Personal information
- Born: May 27, 1987 (age 39) Belgrade, SFR Yugoslavia
- Listed height: 2.10 m (6 ft 11 in)
- Listed weight: 109 kg (240 lb)

Career information
- NBA draft: 2009: undrafted
- Playing career: 2004–present
- Position: Power forward / center

Career history
- 2004–2005: Avala Ada
- 2005–2006: Atlas
- 2006–2007: Vienna
- 2007–2010: Arkadia Traiskirchen Lions
- 2010: FMP
- 2010–2011: OKK Beograd
- 2011–2013: Vojvodina Srbijagas
- 2013–2014: CSU Asesoft Ploiești
- 2016–2017: Karpoš Sokoli
- 2017–2018: Steaua București
- 2018–2021: CSM Oradea
- 2021–2022: Lions de Genève
- 2022–2023: BCM U Pitești
- 2023: CSKA Sofia
- 2023–2024: New Taipei CTBC DEA
- 2025: Club Malvin
- 2025: Halcones de Xalapa

Career highlights
- Macedonian Cup winner (2017); Romanian League winner (2014,2020); Romanian Basketball Supercup winner (2020);

= Dragan Zeković =

Serbian-Montenegrin basketball player

Dragan Zeković (born May 27, 1987) is a Serbia-born Montenegrin professional basketball player.

==Professional career==
He began his professional career with Belgrade clubs Avala Ada and Atlas. From 2006 to 2010 he played in Austrian Basketball Bundesliga, first with Vienna and then with Arkadia Traiskirchen Lions. In April 2010 he signed with FMP Železnik. He stayed there till December 2010 when he signed with OKK Beograd till the end of the season. Next two seasons he spent with Vojvodina Srbijagas. In August 2013, he signed with CSU Asesoft Ploiești in Romania. For the 2016–17 season he moved to Karpoš Sokoli. In July 2017, he signed with Steaua București.

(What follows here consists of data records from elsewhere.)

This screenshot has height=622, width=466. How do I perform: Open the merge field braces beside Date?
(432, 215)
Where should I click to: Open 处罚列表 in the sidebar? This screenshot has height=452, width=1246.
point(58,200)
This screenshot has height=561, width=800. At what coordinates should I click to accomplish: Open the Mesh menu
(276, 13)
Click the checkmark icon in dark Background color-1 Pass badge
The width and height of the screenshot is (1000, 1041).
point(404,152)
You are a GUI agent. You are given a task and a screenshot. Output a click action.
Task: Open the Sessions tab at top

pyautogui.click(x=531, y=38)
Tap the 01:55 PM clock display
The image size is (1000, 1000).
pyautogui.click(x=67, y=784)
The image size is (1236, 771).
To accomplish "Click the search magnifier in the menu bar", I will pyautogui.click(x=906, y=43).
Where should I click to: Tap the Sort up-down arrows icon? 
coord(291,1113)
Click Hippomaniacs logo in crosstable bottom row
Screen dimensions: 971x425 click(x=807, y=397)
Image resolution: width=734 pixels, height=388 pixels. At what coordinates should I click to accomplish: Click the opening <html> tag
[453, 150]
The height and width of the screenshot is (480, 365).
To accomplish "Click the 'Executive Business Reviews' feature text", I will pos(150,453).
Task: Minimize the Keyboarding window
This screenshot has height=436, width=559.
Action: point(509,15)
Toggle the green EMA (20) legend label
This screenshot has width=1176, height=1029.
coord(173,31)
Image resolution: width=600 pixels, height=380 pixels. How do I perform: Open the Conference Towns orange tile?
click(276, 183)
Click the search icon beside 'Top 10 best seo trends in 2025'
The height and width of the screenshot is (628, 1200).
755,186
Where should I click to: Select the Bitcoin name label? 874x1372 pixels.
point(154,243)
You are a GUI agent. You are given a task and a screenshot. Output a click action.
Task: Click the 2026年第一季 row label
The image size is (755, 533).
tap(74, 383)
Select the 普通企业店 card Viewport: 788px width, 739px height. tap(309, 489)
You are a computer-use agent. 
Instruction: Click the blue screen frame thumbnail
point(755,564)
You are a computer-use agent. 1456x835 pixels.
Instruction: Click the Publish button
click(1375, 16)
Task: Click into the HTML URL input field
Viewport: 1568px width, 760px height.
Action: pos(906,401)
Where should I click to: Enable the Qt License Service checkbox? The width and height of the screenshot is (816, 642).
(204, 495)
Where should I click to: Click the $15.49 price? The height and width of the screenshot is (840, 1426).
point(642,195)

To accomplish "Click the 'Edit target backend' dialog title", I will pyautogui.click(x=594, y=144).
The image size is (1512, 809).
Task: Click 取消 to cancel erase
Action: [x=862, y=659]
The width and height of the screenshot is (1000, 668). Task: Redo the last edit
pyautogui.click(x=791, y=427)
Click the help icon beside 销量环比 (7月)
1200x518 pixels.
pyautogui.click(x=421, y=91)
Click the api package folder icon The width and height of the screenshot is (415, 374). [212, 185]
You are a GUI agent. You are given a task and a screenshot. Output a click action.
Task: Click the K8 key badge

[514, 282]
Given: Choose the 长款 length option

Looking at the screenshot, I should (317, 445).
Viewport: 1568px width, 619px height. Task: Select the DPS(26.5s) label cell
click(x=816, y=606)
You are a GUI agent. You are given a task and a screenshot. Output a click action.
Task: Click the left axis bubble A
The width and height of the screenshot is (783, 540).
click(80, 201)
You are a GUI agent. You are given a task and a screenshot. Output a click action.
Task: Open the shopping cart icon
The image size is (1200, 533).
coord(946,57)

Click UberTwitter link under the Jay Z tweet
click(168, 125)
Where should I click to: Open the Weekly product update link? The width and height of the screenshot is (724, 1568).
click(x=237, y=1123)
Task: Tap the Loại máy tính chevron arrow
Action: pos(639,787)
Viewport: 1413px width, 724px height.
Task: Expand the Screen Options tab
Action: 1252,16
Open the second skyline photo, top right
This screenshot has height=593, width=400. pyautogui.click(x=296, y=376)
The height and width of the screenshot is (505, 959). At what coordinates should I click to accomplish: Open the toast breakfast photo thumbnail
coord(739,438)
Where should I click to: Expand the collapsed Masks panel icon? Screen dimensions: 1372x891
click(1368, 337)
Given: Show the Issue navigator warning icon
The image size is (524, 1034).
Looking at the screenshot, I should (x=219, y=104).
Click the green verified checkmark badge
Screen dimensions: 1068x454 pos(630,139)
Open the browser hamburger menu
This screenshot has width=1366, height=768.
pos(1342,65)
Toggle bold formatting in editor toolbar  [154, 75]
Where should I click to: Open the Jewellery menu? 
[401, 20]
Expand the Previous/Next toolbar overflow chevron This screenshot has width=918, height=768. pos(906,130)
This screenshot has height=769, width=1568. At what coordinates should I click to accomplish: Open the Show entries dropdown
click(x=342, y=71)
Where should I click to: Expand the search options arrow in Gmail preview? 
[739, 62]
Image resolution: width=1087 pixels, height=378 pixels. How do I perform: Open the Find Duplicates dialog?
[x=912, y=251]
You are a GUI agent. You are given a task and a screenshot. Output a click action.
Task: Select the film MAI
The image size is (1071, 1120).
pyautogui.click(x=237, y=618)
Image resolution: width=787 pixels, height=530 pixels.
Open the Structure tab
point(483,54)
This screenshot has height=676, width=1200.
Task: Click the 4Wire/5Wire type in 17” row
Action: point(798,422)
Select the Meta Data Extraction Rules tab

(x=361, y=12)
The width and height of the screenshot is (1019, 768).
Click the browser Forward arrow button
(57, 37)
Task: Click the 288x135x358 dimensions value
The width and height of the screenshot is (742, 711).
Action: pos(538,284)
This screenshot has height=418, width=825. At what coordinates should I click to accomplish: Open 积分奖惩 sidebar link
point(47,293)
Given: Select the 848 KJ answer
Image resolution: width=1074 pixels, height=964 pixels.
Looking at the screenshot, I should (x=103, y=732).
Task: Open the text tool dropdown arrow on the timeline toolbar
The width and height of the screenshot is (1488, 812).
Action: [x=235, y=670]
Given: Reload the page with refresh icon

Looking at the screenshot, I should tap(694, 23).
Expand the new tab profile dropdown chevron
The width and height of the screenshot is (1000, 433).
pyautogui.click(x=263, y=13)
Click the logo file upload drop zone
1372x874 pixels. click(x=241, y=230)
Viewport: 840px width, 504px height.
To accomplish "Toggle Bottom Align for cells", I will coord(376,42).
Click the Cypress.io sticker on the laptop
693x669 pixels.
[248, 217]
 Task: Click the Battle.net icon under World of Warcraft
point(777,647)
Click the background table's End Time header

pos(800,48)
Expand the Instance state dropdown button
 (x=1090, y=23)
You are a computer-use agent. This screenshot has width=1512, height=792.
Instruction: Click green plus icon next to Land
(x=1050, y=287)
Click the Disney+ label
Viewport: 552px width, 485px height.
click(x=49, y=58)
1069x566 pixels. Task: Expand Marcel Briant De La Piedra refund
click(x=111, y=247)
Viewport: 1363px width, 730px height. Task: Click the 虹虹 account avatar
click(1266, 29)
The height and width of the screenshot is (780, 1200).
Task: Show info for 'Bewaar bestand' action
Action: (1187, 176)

He spent half of the 2022–23 season in CSKA Sofia, reaching the final of the National Cup with the Bulgarian club and finishing third in the Bulgarian Championship.

On August 25, 2023, Zeković signed with New Taipei CTBC DEA of the T1 League. On August 10, 2024, New Taipei CTBC DEA announced that Zeković left the team.

==Personal life==
He is married with Serbian model and former beauty queen Anja Šaranović.